21.)  Before I was born my mom gave birth to a beautiful little girl whom she & my daddy named Shelly. Shelly was born into this world, and passed from it in the same day. Its funny that in reality I am the middle child. That explains so much!!  Of the course of this year, my friend Steph often reminds me of what Shelly would be like if she walked with us today. I am not sure why I think/feel that way, I just do. Maybe it is how Steph genuinely cares about me & my family. Talked me through so many crazy situations yet she is willing to "be crazy" with me in the moment, that in a way reminds of mom. I am so thankful for those moments I get to see my mom in other people. God allows me these times to get through until I see her again in Heaven.

22.) This was the first year I hosted a table at our churches Christmas Tea for Ladies. More went into this than I can possibly tell you, but I truly loved every second of the night with my friends and family sitting at my table.I enjoyed the formality of it as well as the friendly atmosphere. More than that, I loved the Holy Spirit working!! As a teenage/young adult, my step mom taught me how to do a table scape and I was excited to use what she taught me, and share her tips & tricks with a few others. I am sorry to say, I thought at the time that I was never going to use the information. Little did I know that I would have such a God-centered way to use these skills?! I will do it again next year, and as many years as they allow me too!!

23.) I am thankful for the generosity of others! Through that generosity while Rod was unemployed we got to do some pretty amazing things like go to a Tiger game, and see the semi-pro soccer team in Auburn Hills. We had gone to a carnival, thanks to Uncle Gary and many other people helped us provide Christmas gifts to our boys. Plus several other things.
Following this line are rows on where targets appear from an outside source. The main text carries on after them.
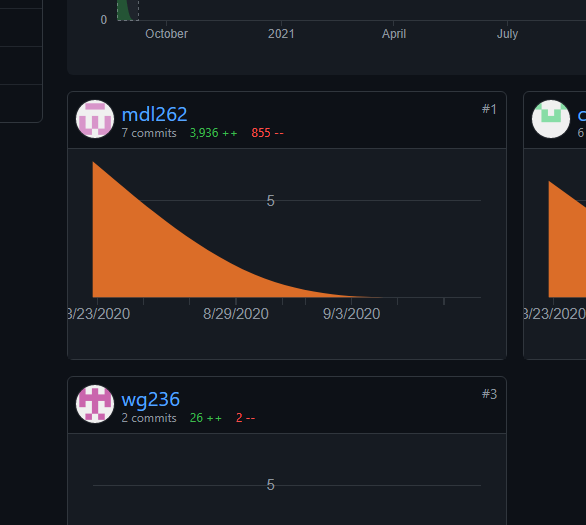The image size is (586, 525).
Task: Select the 9/3/2020 axis date
Action: click(351, 314)
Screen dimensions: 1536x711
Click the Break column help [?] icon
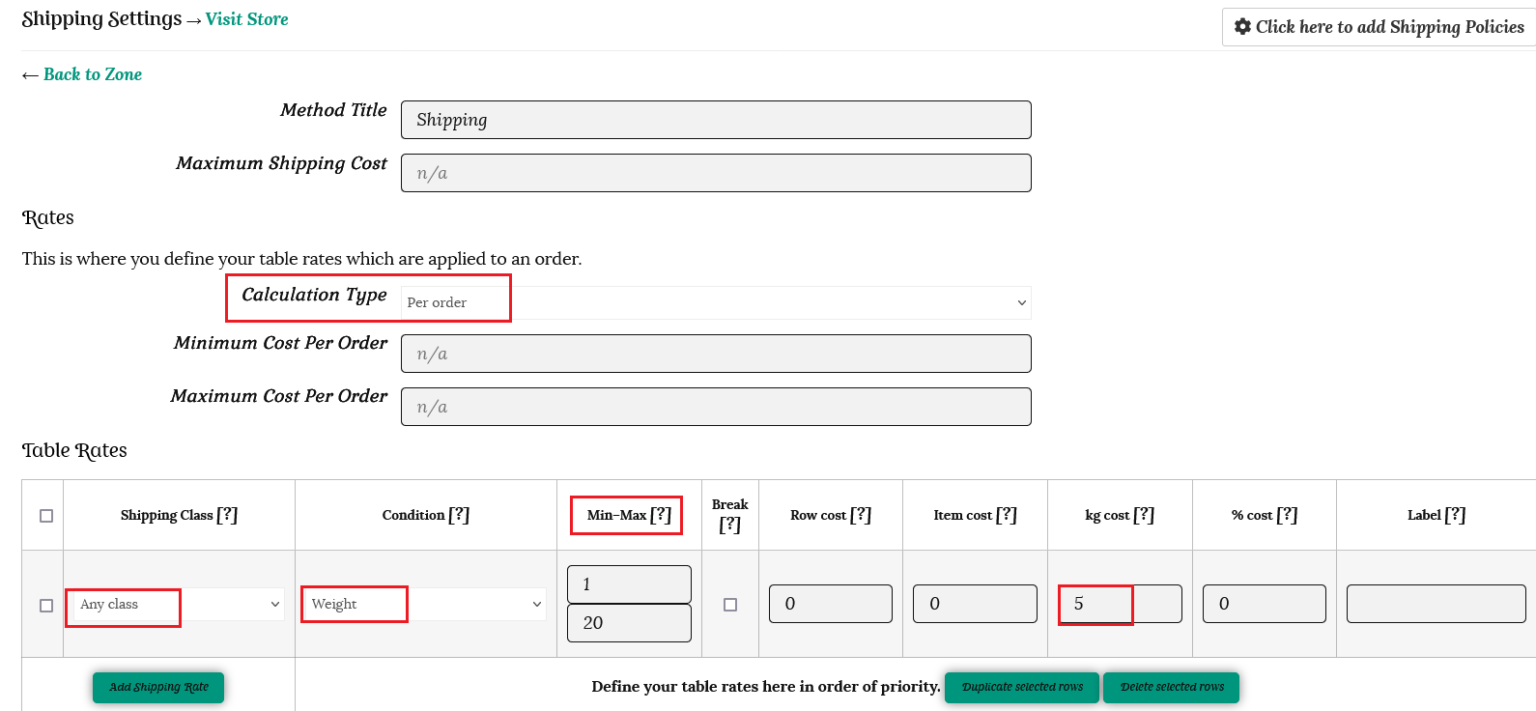pos(729,525)
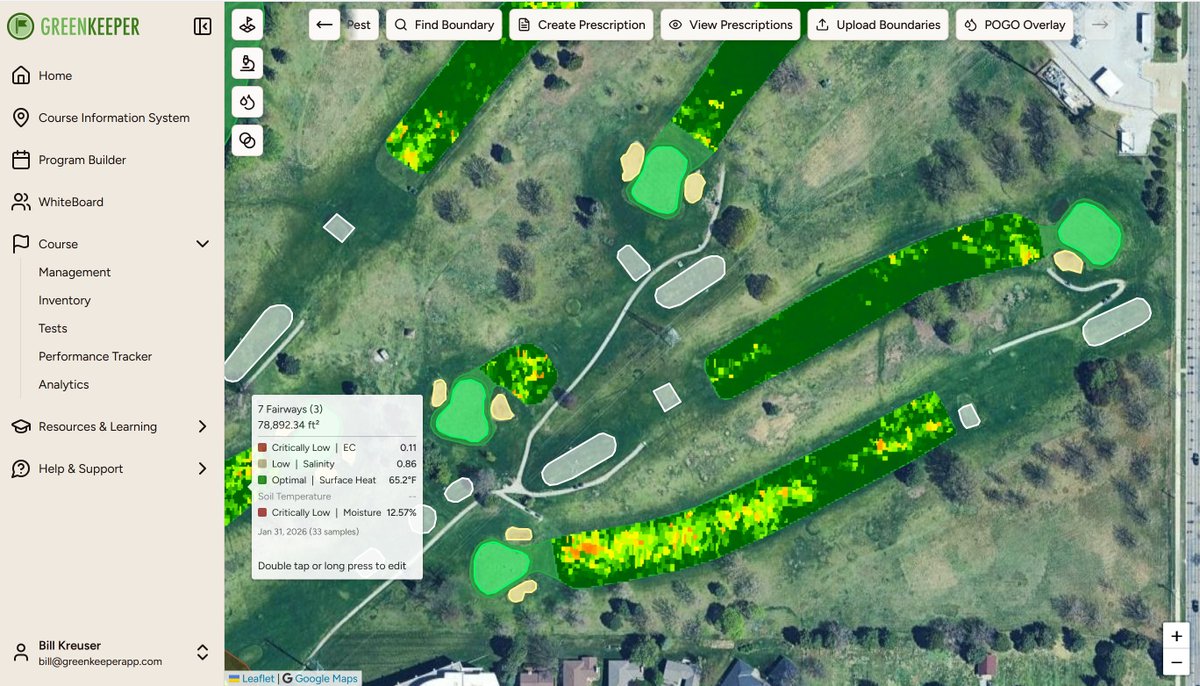Click the Home sidebar icon
1200x686 pixels.
[21, 75]
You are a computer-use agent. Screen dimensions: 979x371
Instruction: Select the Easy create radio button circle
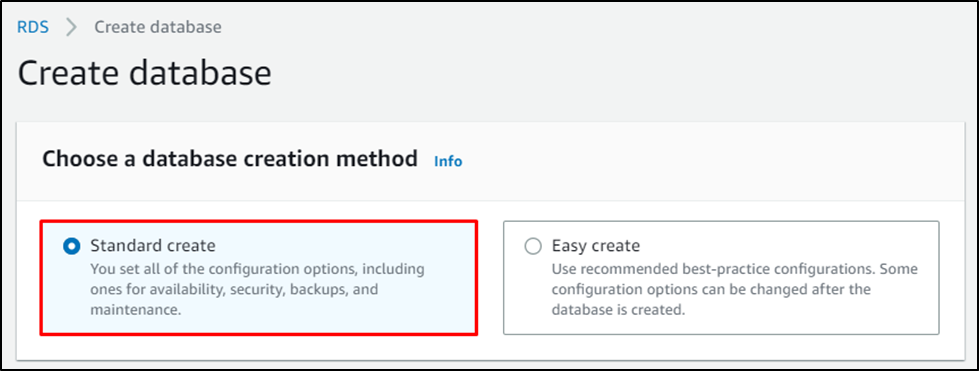coord(533,247)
People we so kind to us!! I am so thankful for those people and they know who they are, and I pray God will reward your kindness!
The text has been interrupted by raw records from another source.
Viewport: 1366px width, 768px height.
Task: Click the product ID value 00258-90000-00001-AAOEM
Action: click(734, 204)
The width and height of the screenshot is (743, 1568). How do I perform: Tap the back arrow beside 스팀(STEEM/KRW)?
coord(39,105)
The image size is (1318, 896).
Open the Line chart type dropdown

24.) As I wrap up my list, I am thankful for an attitude of gratitude. The Lord has allowed me to reflect on things and be in a state of constant thankfulness and praise. I am thankful to live in a country where I can freely read my bible and tell others how much my God has done for me. God has sent me messages of His word to encourage me when I am done and He has carried me when I could not walk alone. Today, I so thankful for who God has transformed me into and I pray I continue to be the person He wants me to be for His glory!
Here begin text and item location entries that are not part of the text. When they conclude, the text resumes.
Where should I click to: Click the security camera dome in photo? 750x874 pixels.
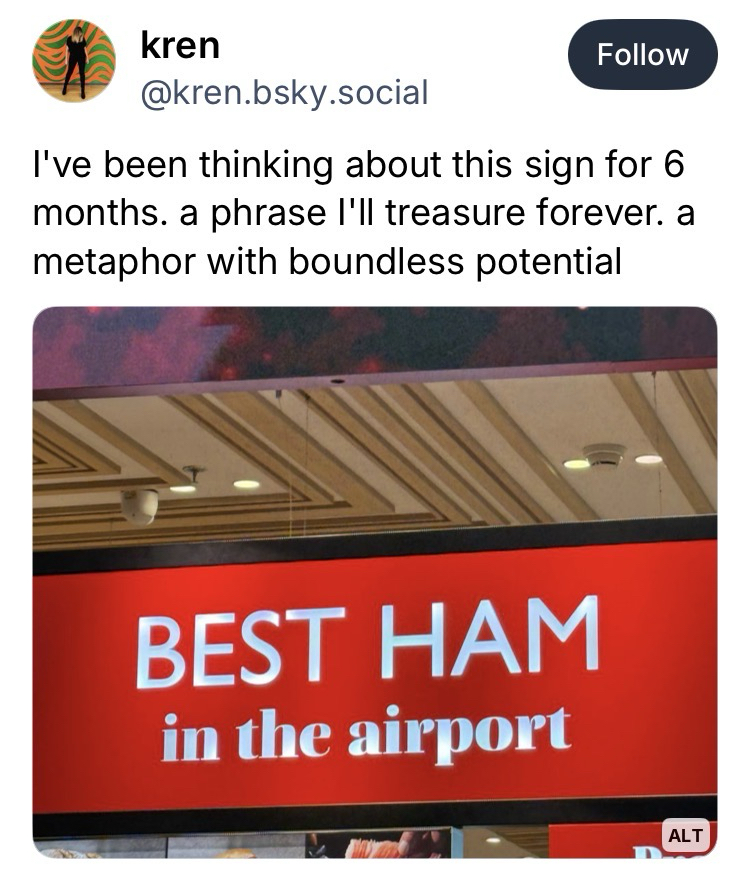pyautogui.click(x=140, y=504)
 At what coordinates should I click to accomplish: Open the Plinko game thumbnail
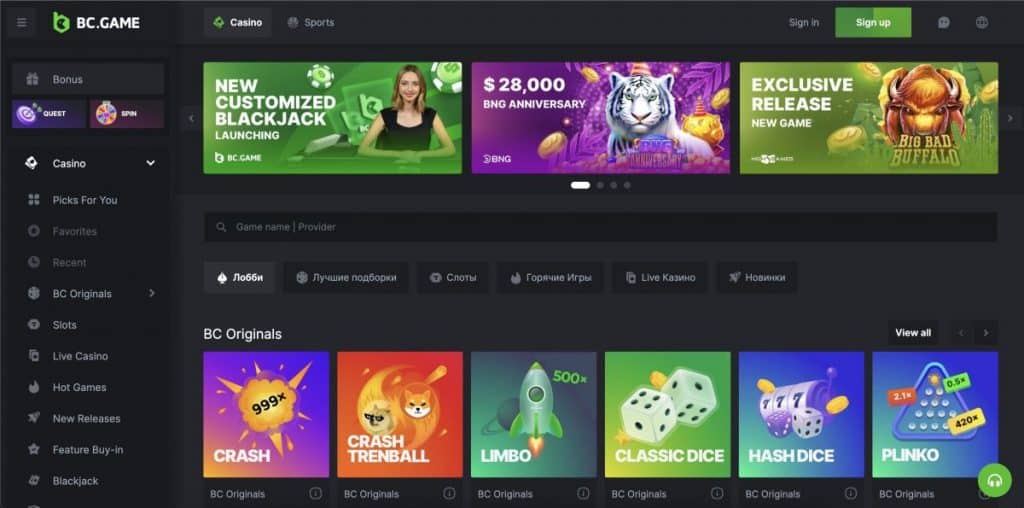point(935,415)
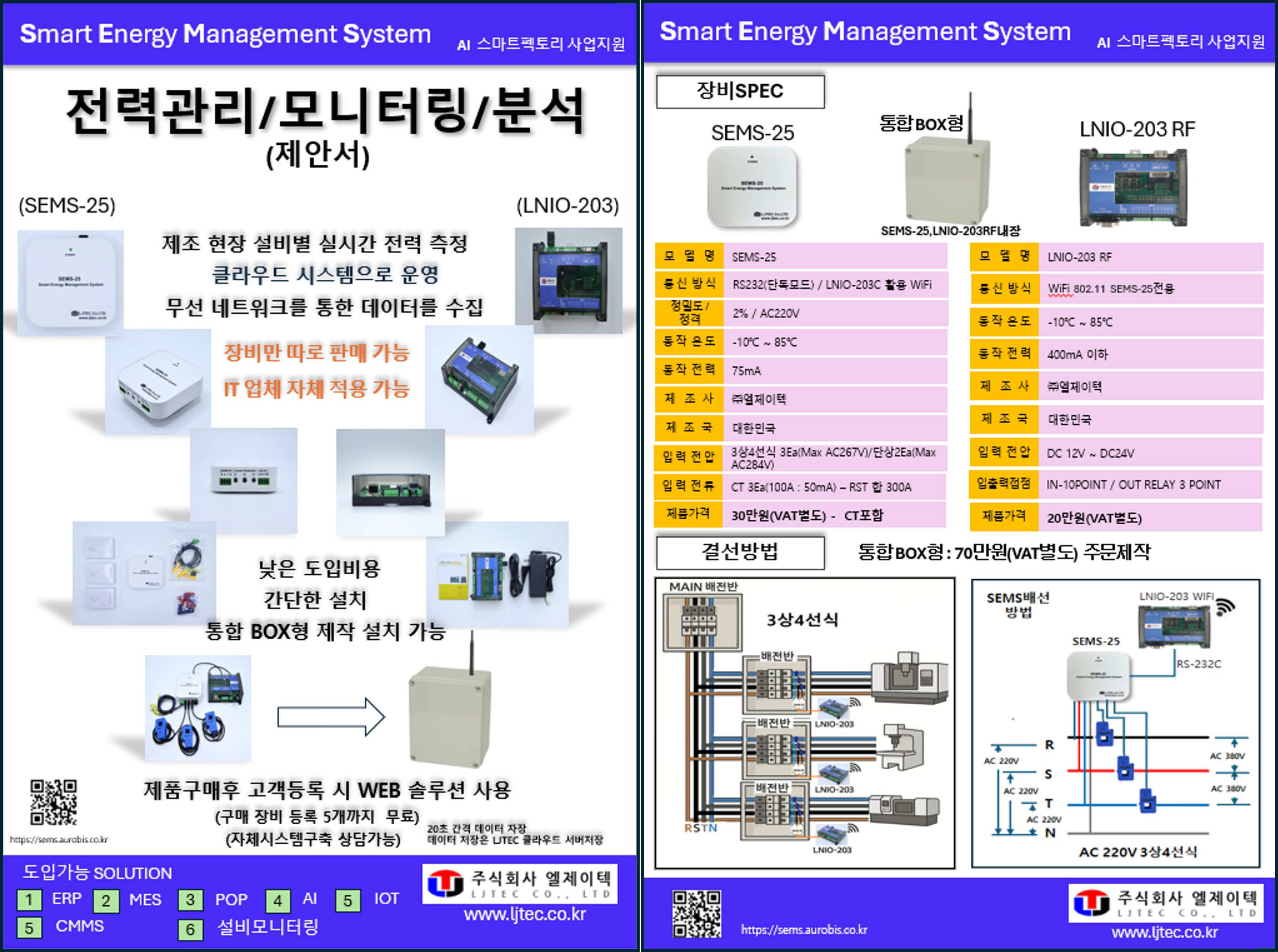The image size is (1278, 952).
Task: Click the 장비SPEC section heading box
Action: 740,91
25.) As I did not put these in any particular order, I should have started this one because everything I am is a result of Jesus Christ and everything I aspire to be is because of how He bleed and died for me. I have never been loved like that, and everything I say and do is because of Him. Jesus has changed who I am from the inside out and has given me courage and strength beyond what I could possibly do on my own. He loved me when I was unlovable and carried me when I could not take care of myself and gave me endurance when I did not think I could endure anything any longer. He blessed me beyond my wildest dreams and gave me a future with Him when this life is over. I thought I knew Him until I fell in love with Him, and then I truly found out who Jesus is and though trails and hardships, Jesus never left me. He wiped away my tears, heard my prayers and gave me hope when I thought there was none. He has set the supreme example of who I am to be and although, I fail daily I am forgiven and have the ability to forgive others because of His forgiveness of me. Jesus changed my life and I am forever thankful for my Lord and Savior Jesus Christ and I will always be a follower of the King of Kings, Lord of Lords, The Great I Am and everything that was, is and is to come is because of Jesus Christ!!